Carmilla Court et surnage les romans du genre.
Carmilla est l'histoire d'une jeune femme, Laura, qui nous raconte sa rencontre avec une dénommée Carmilla, recueillie par son père durant quelques temps. Cette nouvelle relation, mystérieuse et fusionnelle, posera problème lorsque les deux tomberont malades l'une après l'autre. Ce mal inconnu et progressif qu'on appelle... le vampirisme.
Il est intéressant de savoir, avant même d'approcher l'oeuvre, que Bram Stoker s'est inspiré de Carmilla pour écrire son Dracula. On peut donc aisément parler d'un précurseur en la matière. Ce petit roman est d'autant plus intéressant qu'il aborde également une certaine forme d'homosexualité dans la relation des deux protagonistes principaux et une tension digne d'un très bon thriller qui maintient le lecteur à flot du début à la fin ; ce roman a cette particularité formidable en littérature, il est intemporel. Sheridan Le Fanu arrive à faire ressentir l'inquiétude des personnages et surtout la magnificence de Carmilla. Son charisme nous apparaît comme il apparaît à Laura, héroïne principale et la pression en devient jouissive car nous savons qui elle est. Nous devinons qui est Carmilla mais eux n'en savent rien. Nous sommes complices de cette horreur qui se joue sous leur nez. La grande force de l'auteur est de transcender ses personnages et son récit qui aborde par le séjour de cette vampire une légende entière en une centaine de pages. On retrouve toutes les passions que le vampire en tant que tel déchaîne avec authenticité parce que Sheridan Le Fanu ne tourne pas en dérision la race ou ne bute pas sur des détails par rapport à d'autres romans plus récents qui reposent sur des histoires faméliques. Le sujet a besoin de se reposer sur une forte psychologie et sur les ressentis plutôt que sur les actes. C'est ce que l'auteur arrive à transmettre à l'image de cette relation fascinante entre Laura et Carmilla.

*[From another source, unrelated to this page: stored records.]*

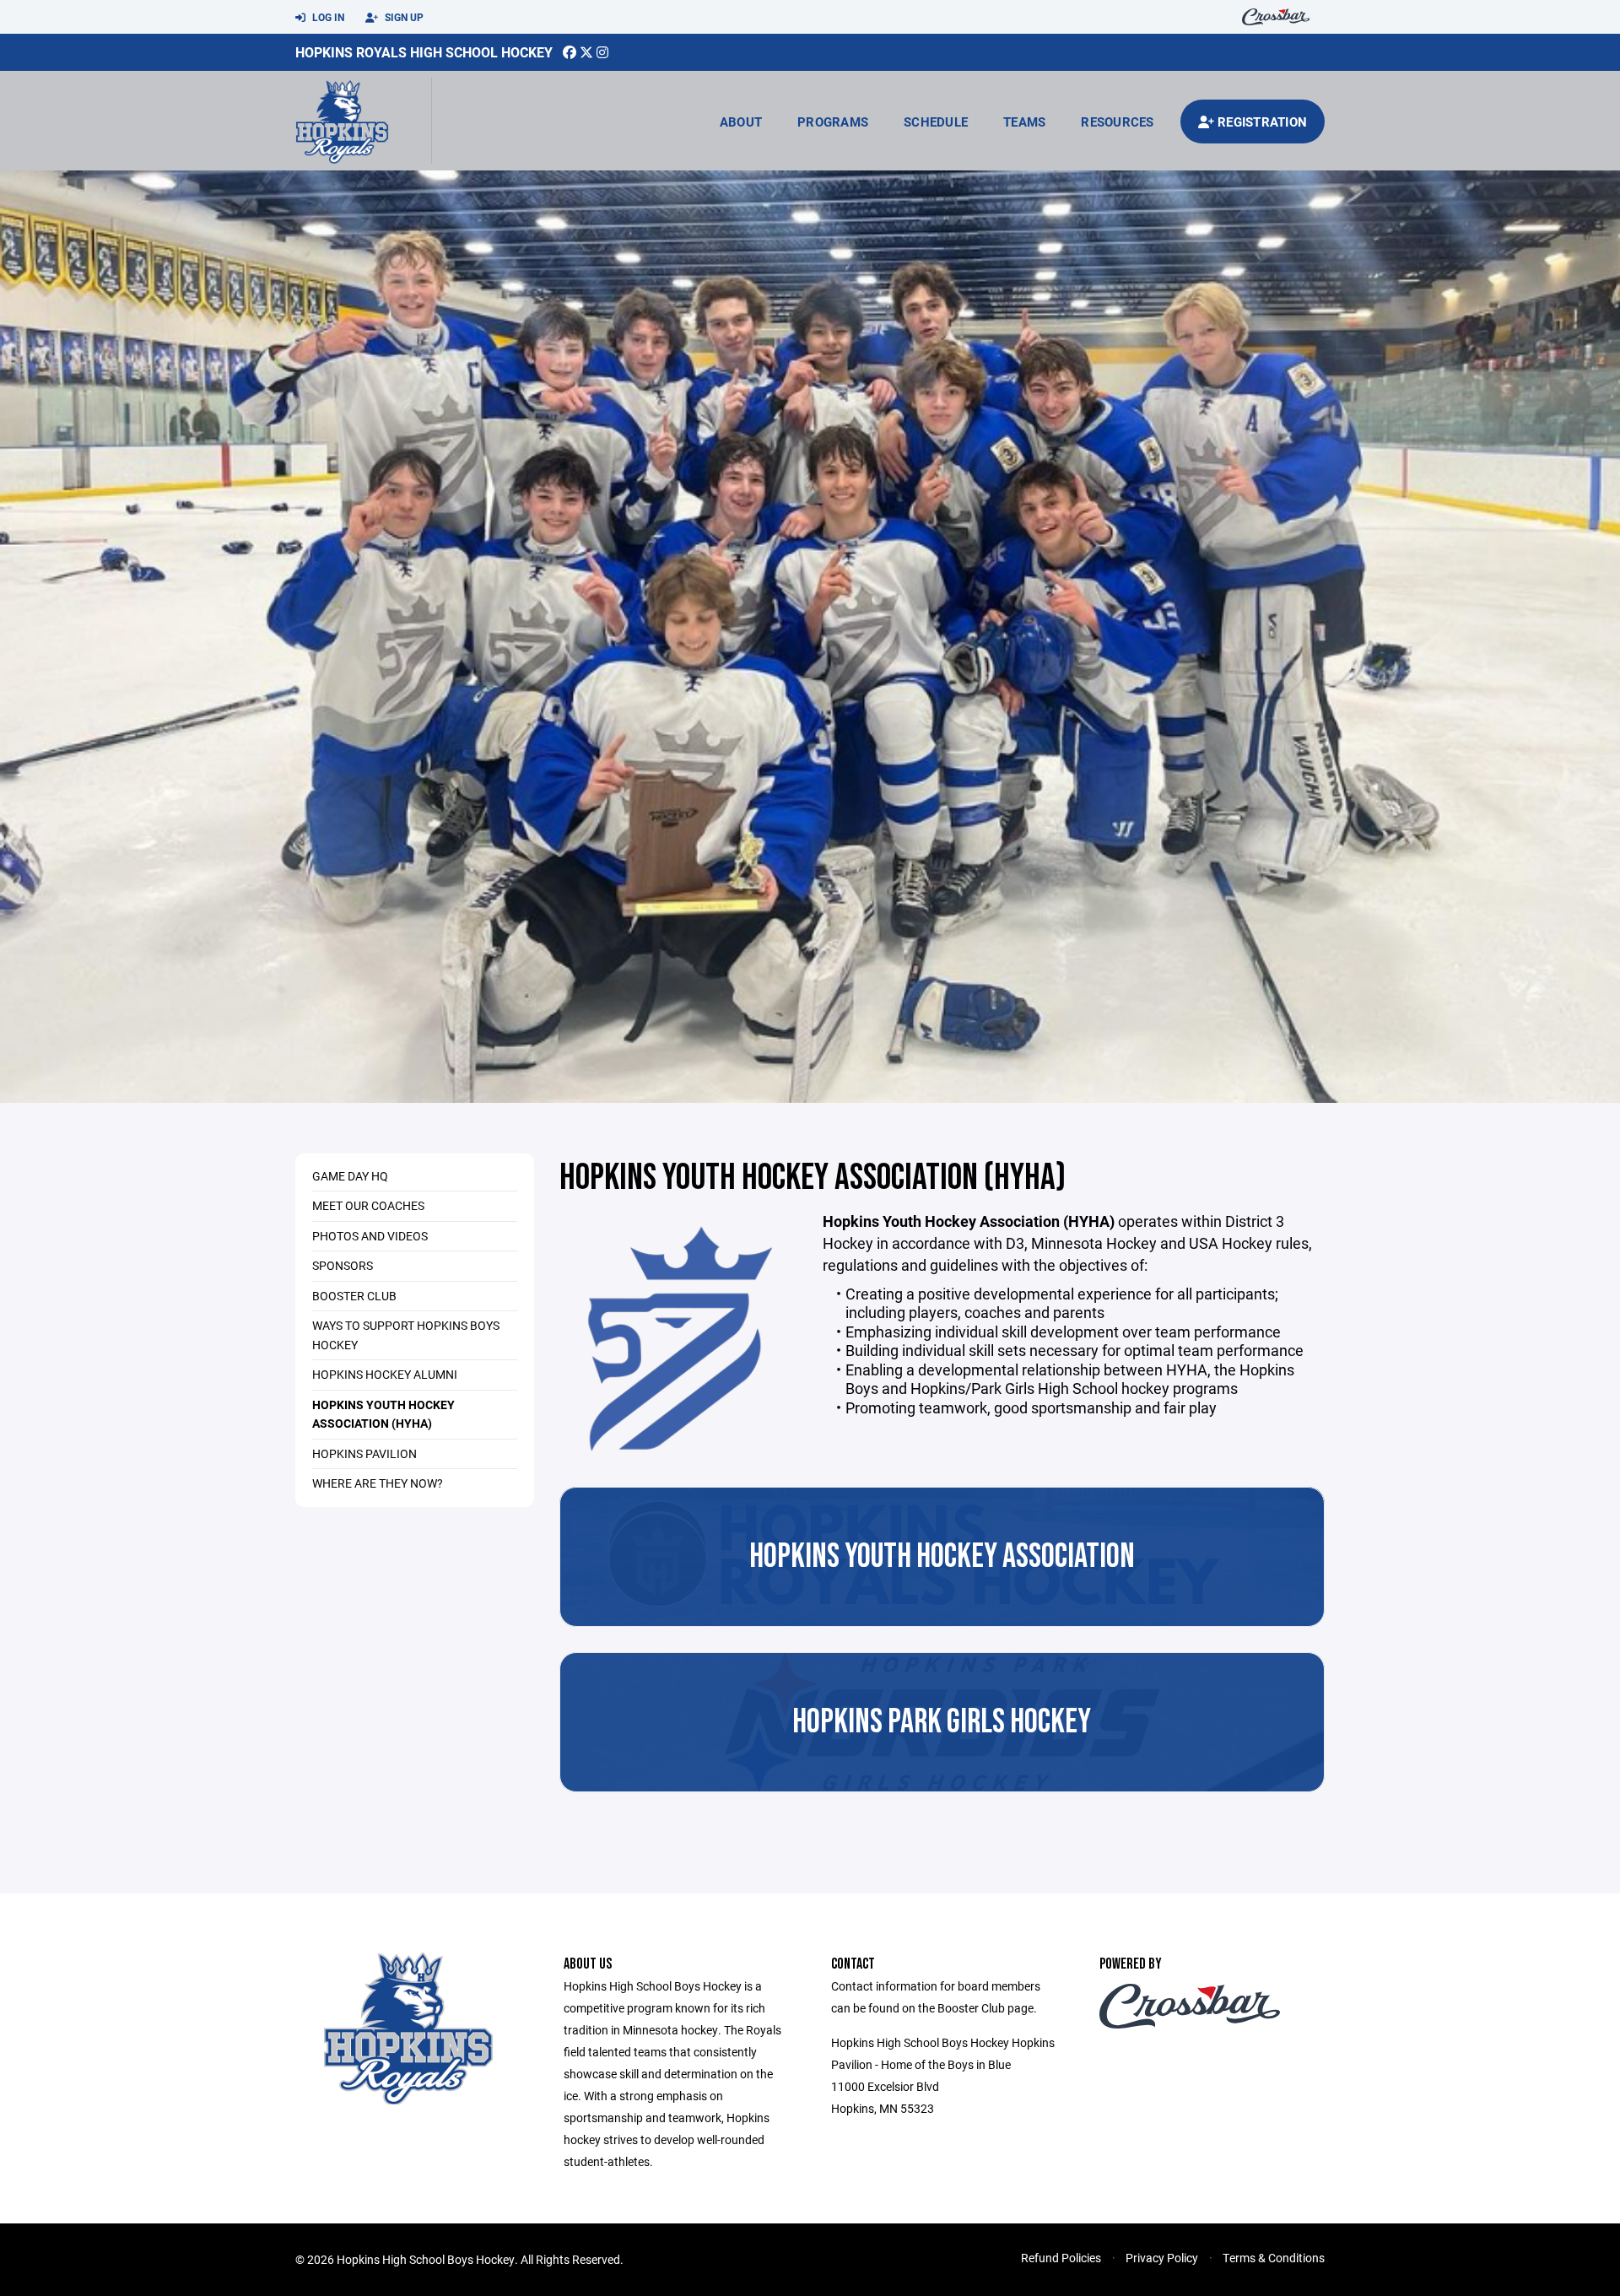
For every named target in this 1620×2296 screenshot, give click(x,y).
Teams (1024, 121)
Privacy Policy (1162, 2258)
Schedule (936, 121)
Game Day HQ (350, 1176)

Je regrette un peu cependant son style trop propre sur lui par instants et sa propension à accorder à Laura une importance trop relative. Si elle est crédule et donc une très bonne cliente pour cette histoire, ses apartés, inutiles à souhait, ne font que ralentir le rythme là où on aurait pu avoir une vraie réflexion et une émotion décuplée grâce à ses pensées. Malheureusement, son personnage est trop naïf et la fausse bonne idée de la première personne du singulier tombe à l'eau. Les rebondissements sont quant à eux prévisibles et (trop) attendus mais ce n'est pas ce que l'écrivain semblait vouloir mettre en avant, privilégiant le mythe et la vie décousue de l'héroïne vampirique.
Un bon roman qu'il faut avoir lu si on aime la littérature touchant aux vampires ou plus généralement au fantastique car il représente l'une des bases du genre.